--- Exercise data Enclosed Below ---

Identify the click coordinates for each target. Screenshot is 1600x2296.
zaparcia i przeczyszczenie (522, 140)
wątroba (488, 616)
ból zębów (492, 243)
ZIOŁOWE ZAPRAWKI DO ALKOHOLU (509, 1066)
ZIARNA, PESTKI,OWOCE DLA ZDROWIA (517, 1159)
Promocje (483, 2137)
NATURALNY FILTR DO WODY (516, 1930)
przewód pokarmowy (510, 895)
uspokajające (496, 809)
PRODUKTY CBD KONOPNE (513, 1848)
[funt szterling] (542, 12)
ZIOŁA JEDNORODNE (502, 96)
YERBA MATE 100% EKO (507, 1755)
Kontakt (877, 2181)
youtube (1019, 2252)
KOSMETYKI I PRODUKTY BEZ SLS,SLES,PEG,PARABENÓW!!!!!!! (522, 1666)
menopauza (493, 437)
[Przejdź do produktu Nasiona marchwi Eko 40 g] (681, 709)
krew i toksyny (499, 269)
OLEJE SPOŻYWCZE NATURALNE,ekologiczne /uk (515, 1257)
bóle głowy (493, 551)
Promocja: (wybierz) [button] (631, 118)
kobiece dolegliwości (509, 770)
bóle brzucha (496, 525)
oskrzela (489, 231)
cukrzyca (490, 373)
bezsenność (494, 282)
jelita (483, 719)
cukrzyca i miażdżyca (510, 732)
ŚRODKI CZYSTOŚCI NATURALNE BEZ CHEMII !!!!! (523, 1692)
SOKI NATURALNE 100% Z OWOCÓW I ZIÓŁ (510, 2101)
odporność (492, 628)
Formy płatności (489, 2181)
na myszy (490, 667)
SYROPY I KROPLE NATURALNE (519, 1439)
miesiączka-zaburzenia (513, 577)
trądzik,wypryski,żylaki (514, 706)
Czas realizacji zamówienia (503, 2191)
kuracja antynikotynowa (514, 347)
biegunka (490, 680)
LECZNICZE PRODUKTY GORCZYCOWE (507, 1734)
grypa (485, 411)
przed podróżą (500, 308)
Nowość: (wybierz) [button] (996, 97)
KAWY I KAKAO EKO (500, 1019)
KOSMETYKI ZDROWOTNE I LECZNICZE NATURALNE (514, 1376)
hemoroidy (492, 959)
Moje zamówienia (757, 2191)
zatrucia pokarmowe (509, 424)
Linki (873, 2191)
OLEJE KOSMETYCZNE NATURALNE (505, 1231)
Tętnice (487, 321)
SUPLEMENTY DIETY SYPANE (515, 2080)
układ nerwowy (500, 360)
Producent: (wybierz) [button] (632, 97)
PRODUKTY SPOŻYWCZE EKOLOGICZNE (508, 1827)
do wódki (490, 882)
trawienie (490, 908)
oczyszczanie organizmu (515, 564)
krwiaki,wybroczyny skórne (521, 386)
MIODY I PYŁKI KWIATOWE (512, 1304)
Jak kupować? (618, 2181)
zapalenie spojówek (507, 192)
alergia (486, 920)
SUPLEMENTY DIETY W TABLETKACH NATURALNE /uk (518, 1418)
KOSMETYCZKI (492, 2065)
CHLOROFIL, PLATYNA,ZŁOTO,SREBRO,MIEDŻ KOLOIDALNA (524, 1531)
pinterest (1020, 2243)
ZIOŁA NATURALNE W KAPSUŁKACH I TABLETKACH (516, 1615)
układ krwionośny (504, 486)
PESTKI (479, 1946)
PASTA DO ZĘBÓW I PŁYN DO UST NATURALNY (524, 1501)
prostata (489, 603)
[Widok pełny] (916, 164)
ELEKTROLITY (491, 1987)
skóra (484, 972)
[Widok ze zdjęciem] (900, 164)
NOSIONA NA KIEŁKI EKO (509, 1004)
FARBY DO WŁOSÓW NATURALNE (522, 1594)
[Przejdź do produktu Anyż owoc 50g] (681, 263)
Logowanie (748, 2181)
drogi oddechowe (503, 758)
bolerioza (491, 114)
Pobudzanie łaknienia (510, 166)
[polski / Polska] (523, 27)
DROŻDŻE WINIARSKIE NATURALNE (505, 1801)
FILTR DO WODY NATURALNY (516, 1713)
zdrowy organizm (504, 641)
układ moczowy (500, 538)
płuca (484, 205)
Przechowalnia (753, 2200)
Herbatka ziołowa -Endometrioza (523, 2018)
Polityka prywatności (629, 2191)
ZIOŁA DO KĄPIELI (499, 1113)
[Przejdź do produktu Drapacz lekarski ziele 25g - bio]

--- End of Enclosed Exercise data ---

[What is required] Find where the line with "hemoroidy (492, 959)" sits in the material above, then copy exactly from it through the line with "Producent: (wybierz) [button] (632, 97)". Add no other line.

[Your response]
hemoroidy (492, 959)
Moje zamówienia (757, 2191)
zatrucia pokarmowe (509, 424)
Linki (873, 2191)
OLEJE KOSMETYCZNE NATURALNE (505, 1231)
Tętnice (487, 321)
SUPLEMENTY DIETY SYPANE (515, 2080)
układ nerwowy (500, 360)
Producent: (wybierz) [button] (632, 97)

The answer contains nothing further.